┌─ EXTRACT

Case in point: of the four goals the Huskies have mustered in their last 245 minutes of overall clock time, three have been scored by senior Lindsey Berman, the other by rookie linemate Brittany Esposito.

***
If first-place Providence needed a wake-up call just before the final sprint to the conclusion of the playoff race, they have received it in the form of Connecticut and New Hampshire hopping assertively onto their laps when they fell asleep at the throne.

Less than 24 hours after a home shootout triumph nudged PC to a two-point edge over UConn, the seething Huskies –but chiefly Monique Weber- were quick to turn around and bump the Friars into unchartered territory Saturday. Weber’s two first period goals amounted to the first multi-point deficit PC has faced since a 4-1 loss to Wisconsin two nights after Thanksgiving. As it happened, they would endure a statistically identical 4-1 defeat at Freitas Ice Forum, just their third regulation loss this calendar year.

The Huskies, who in that same post-Thanksgiving time frame are now a searing 14-2-3, couldn’t even be beat when they pushed their luck on a 3-0 lead by taking three unanswered penalties, including a five-minute hitting-from-behind infraction against Sami Eveleyn with still a chunky 15:22 left on the clock. The Friars, former owners of the league’s second-hottest power play brigade, would scrape out nothing beyond one Jean O’Neill goal during the five-minute all-you-can-score buffet.

Meanwhile, Connecticut aggregated a comparatively towering seven goals over two weekend games, thereby upping their nightly median from 2.67 to 2.72. And with her second period strike on Saturday, top gun Michelle Binning (18) now trails no one but Allie Thunstrom (20) on the league’s goal-scoring charts. Fellow senior Cristin Allen, who assisted on both of Weber’s tallies, is a comfy No. 3 on the assists’ leaderboard (20), and is the top defensive point-getter (23) among all Hockey Easterners.

└─
┌─ INFORMATION SHOWN

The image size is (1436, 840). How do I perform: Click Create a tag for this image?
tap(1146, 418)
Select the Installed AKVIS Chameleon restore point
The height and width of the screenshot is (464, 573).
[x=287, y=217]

└─

» BRIEF:
Answer these from the hockey recap:
1. Who scored three of the four goals the Huskies mustered in their last 245 minutes of overall clock time?
2. How many first-period goals did Monique Weber score against Providence on Saturday?
3. Which player leads the league's goal-scoring charts, and with how many goals?

» SOLUTION:
1. Lindsey Berman.
2. Two.
3. Allie Thunstrom, with 20 goals.